Cuatro sesiones de enero ha necesitado nada más el Ibex-35 para reconquistar la psicológica cota de los 10.900 puntos. El principal indicador español, en una subasta de cierre de infarto, consiguió apuntarse en la sesión del jueves un avance del 0,16% para terminar en los 10.913,60 puntos. El Ibex-35, que se había mostrado apático durante la mayor parte de la sesión, se animó en los minutos finales y logró irse de «puente» con los deberes hechos. El mercado español permanecerá cerrado hoy viernes por la festividad de los Reyes Magos.

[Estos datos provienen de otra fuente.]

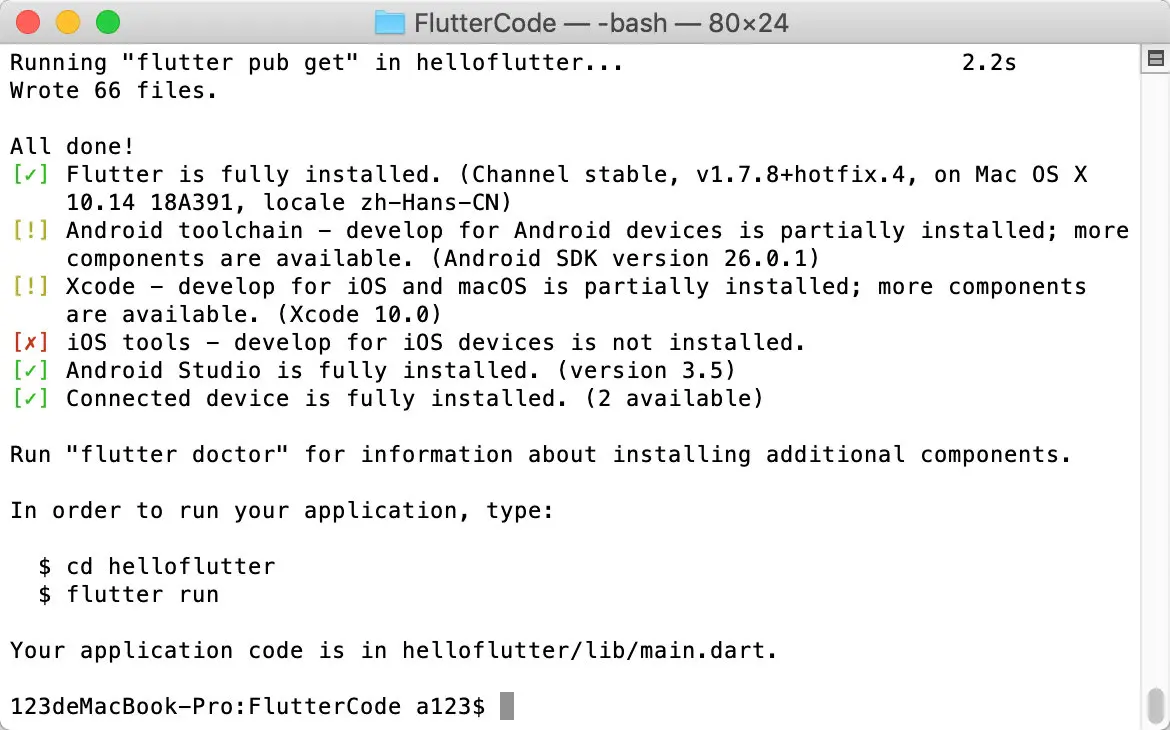Click the green checkmark beside Flutter is fully installed

point(31,175)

El conocido como «efecto enero» se está dejando notar en la Bolsa española, que lleva un comportamiento impecable desde el inicio del año. La subida de ayer tiene más méritos si cabe, porque la mayoría de las plazas europeas cerraron en negativo. La peor parte se la llevó Londres, con un retroceso del 0,41%.

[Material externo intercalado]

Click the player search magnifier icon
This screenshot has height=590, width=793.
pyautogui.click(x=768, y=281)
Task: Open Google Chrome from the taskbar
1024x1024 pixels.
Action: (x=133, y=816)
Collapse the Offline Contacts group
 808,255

En este buen comportamiento de la Bolsa española está jugando un papel clave Telefónica. La operadora, después de su negativo 2005, ha arrancado con fuerza este ejercicio. Sus títulos se revalorizaron ayer un 0,93% y han superado el nivel de los 13 euros. El resto de los grandes valores también se muestran firmes. Así, BBVA se revalorizó un 0,45% y cotiza ya en 15,48 euros, Santander ganó un 0,18% y Repsol, un 0,08%.
El mejor valor de la sesión fue Cintra, que ganó un 1,98%, pero las compañías televisivas, con sus alzas, volvieron a acaparar la mayor parte del protagonismo.